Mit dem Gymnastikball zu trainieren ist zwar super anstrengend, dennoch fühle ich danach am meisten positive Effekte. Es gibt viele Übungen aus der Physiotherapie, die man machen kann. Oft ist es auch schon hilfreich, sich einfach nur drauf zu setzen. Statt auf dem Sofa, Sessel oder Stuhl, setze ich mich einfach ein paar Minuten auf den Ball. So wird die Rumpfmuskulatur aktiviert und gestärkt. Dabei achte ich schon darauf, dass ich mich zur Not an irgendetwas festhalten kann, falls ich herunterfalle. Denn die Herausforderung in meinem Fall ist es, das Gleichgewicht zu halten, was mir nicht immer gelingt. Deswegen ist es gleichzeitig auch ein gutes Training.
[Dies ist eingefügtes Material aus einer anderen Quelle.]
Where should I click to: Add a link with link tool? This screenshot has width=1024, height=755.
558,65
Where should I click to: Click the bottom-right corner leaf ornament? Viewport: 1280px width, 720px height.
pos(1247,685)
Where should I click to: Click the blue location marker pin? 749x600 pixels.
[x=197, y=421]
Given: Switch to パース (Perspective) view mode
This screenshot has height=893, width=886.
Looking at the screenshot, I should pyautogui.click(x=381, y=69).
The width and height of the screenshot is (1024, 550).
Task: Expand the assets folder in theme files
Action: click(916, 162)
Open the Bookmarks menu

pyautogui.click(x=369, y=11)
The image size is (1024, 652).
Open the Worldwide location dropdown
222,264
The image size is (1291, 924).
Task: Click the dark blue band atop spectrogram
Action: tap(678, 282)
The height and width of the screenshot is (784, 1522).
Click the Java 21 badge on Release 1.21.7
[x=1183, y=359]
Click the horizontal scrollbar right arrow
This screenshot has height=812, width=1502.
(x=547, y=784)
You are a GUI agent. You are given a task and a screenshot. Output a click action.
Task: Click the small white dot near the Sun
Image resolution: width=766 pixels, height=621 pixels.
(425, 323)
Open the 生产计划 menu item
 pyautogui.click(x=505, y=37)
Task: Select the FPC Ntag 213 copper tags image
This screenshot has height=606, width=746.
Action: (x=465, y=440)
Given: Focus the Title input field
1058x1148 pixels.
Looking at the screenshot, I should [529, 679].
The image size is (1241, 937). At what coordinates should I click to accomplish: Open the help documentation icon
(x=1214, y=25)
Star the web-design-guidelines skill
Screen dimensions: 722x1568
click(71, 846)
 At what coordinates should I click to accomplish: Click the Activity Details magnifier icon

Oft versuche ich dann einfach ein bisschen zu wippen oder das Gewicht nach links und rechts zu verlagern. Das ist übrigens eine Übung, die für jeden gut ist! Da wir viel sitzen, ist unser Rücken ständig in einer Position und wird wenig bewegt. Also setzt euch am Schreibtisch öfter mal auf einen Gymnastikball, statt auf einen Stuhl! Leicht und günstig zu beschaffen sind die Bälle auch. Ich habe meinen von Amazon. Viele Freunde haben nach langen Tagen, die sie am Schreibtisch verbracht haben starke Rückenschmerzen gehabt und sich daraufhin zwischendurch auf einen Gymnastikball gesetzt, und hatten danach keine Schmerzen mehr. Und in meinem Fall ist es wirklich eine sehr gute Übung. Auf einem Bild seht ihr, dass ich eine Brücke mache und dabei die Beine auf dem Ball habe. Die Übung ohne Ball ist schon gut und hilfreich, um Beine und Rumpf zu stabilisieren. Mit dem Ball ist sie einfach etwas intensiver, aber auch schwieriger.